- EXERCISE GOAL:
Reproduce word for word the passage of the Lérins Islands text that opens with "The Lérins Islands" and closes with "l'Îlot) are uninhabited.".

- DOCUMENT EXTRACT:
▬▬▬▬▬▬▬▬▬▬
The Lérins Islands (in les Îles de Lérins, /fr/) are a group of five Mediterranean islands off the French Riviera, in Cannes. The two largest islands in this group are Île Sainte-Marguerite and Île Saint-Honorat. The smaller Îlot Saint-Ferréol, Îlot de la Tradelière and Îlot de l'Ilon (also called l'Îlot) are uninhabited.
Administratively, the islands belong to the commune of Cannes.

The islands are first known to have been inhabited during Roman times.

The Île de Saint-Honorat bears the name of the founder of the monastery of Lérins, Saint Honoratus. It was founded around the year 410. According to tradition, Saint Patrick, patron of Ireland, studied there in the fifth century. Around 500, the community was led by Porcarius I. Around 732, the Abbot Porcarius II was killed during a Saracen raid.
▬▬▬▬▬▬▬▬▬▬
- PROVIDED INFORMATION:
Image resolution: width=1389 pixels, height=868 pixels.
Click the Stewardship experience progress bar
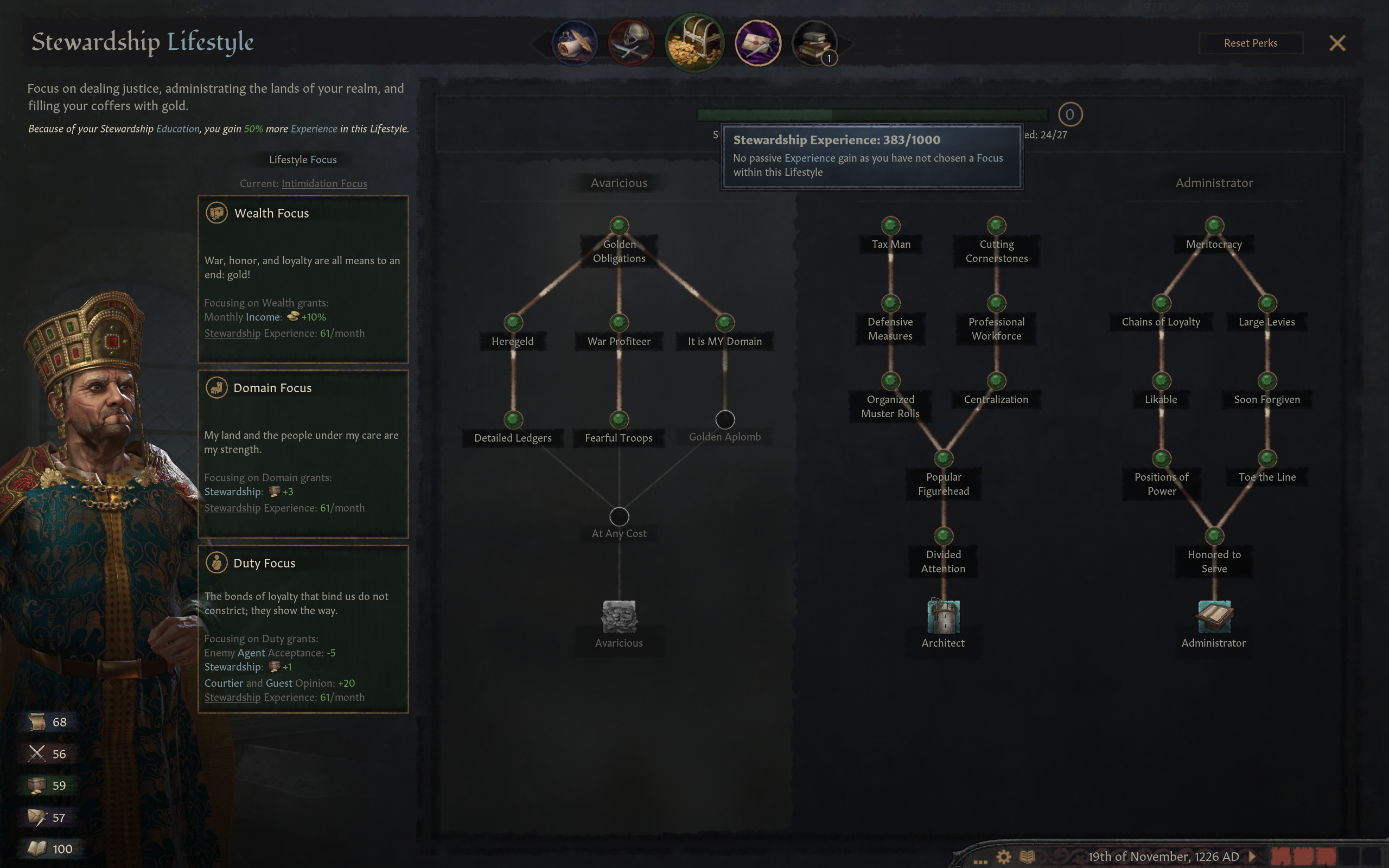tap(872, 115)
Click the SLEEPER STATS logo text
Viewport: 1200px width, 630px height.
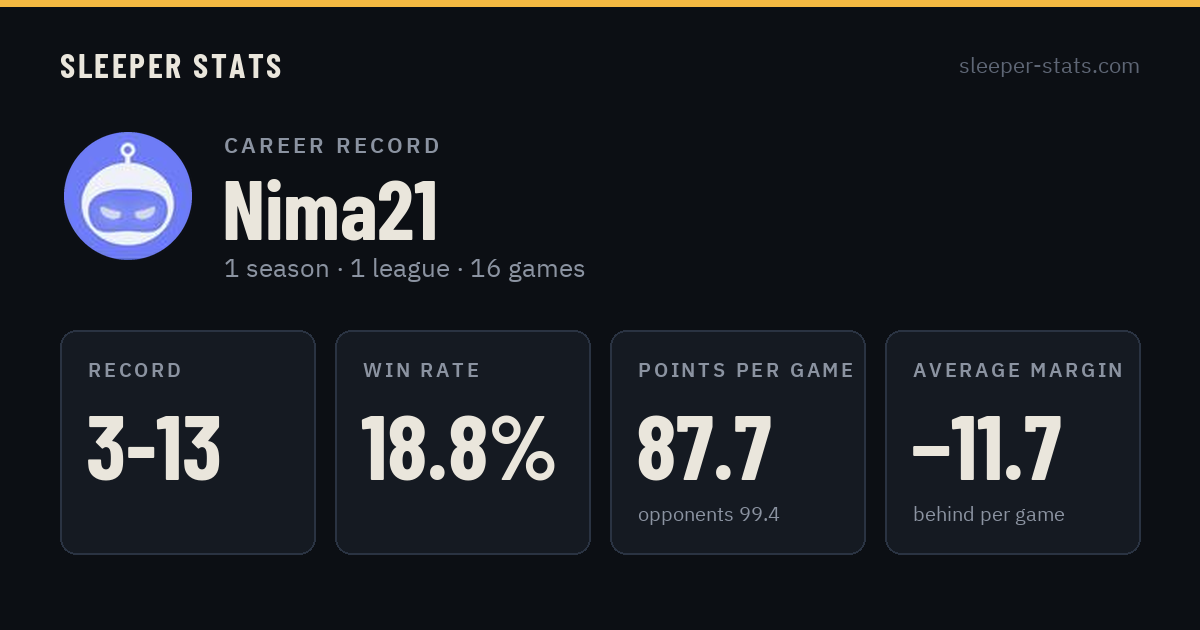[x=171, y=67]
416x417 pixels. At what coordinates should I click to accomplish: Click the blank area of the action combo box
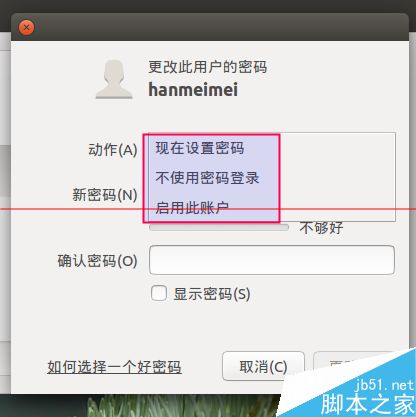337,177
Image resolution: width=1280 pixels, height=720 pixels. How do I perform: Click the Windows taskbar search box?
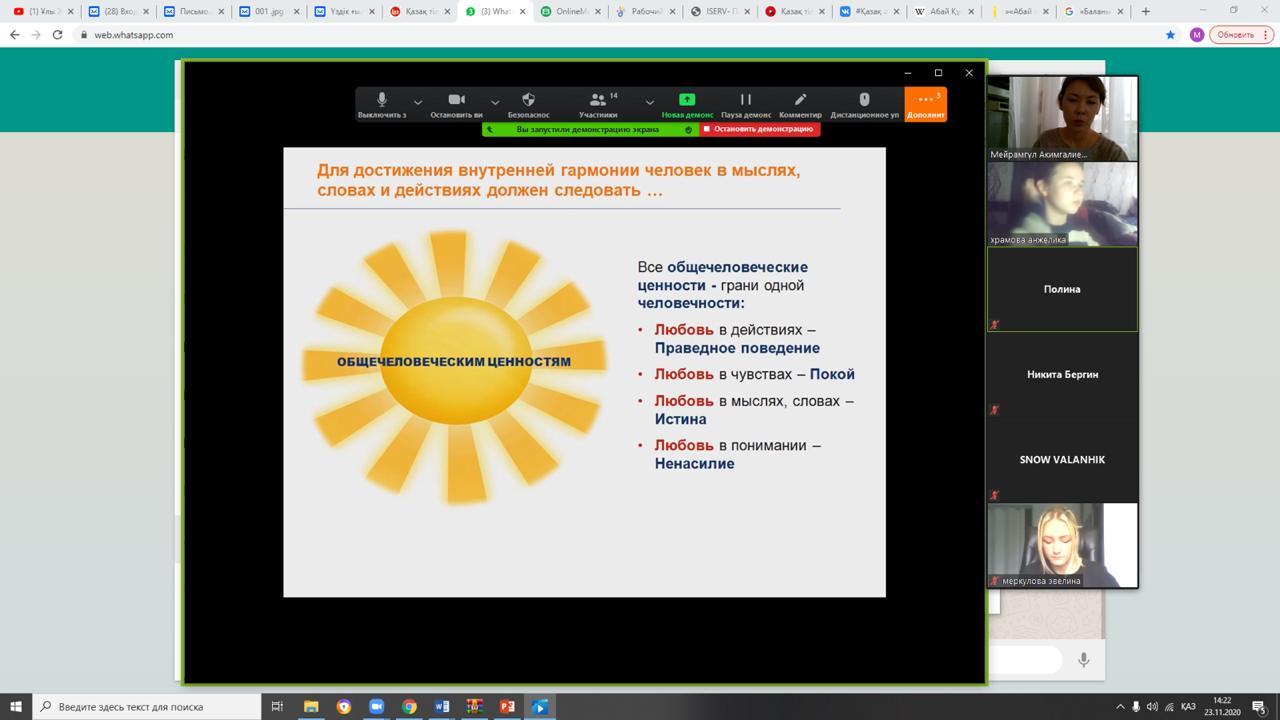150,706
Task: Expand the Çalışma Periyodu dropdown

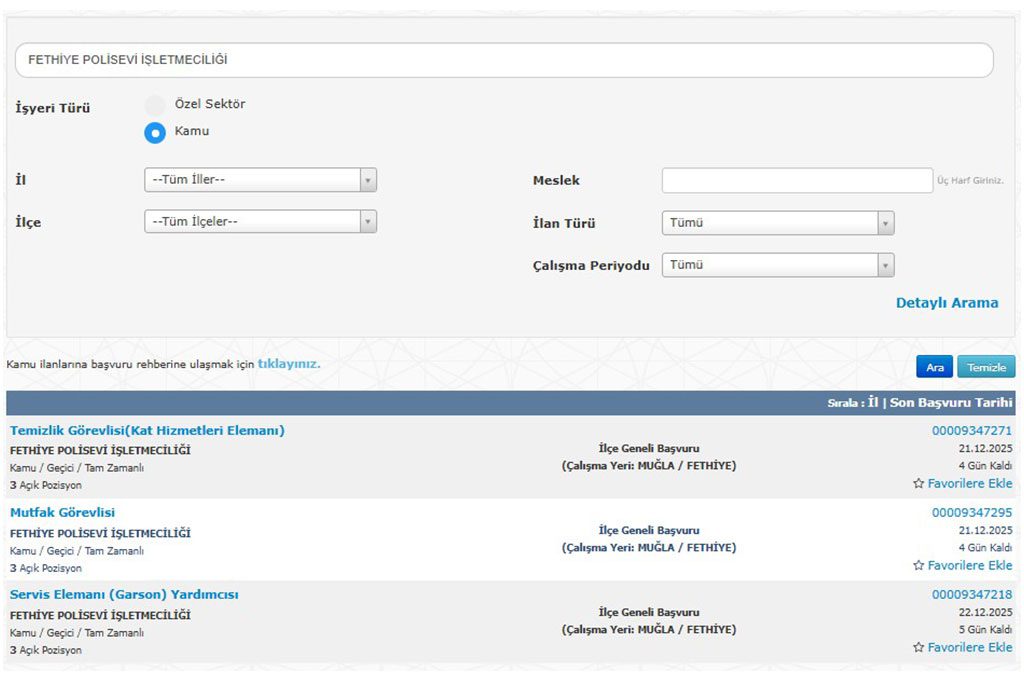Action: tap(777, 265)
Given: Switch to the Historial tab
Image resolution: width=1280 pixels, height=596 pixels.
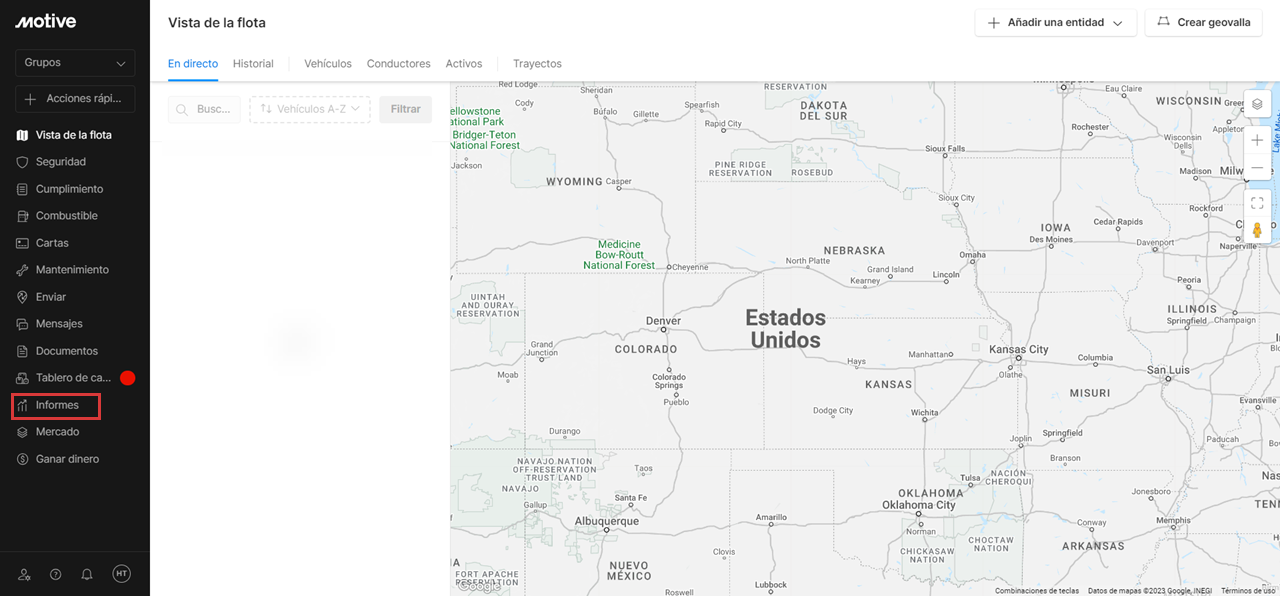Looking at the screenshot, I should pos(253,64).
▬▬▬▬▬▬▬▬▬▬
- WRITTEN ANSWER:
The Lérins Islands (in les Îles de Lérins, /fr/) are a group of five Mediterranean islands off the French Riviera, in Cannes. The two largest islands in this group are Île Sainte-Marguerite and Île Saint-Honorat. The smaller Îlot Saint-Ferréol, Îlot de la Tradelière and Îlot de l'Ilon (also called l'Îlot) are uninhabited.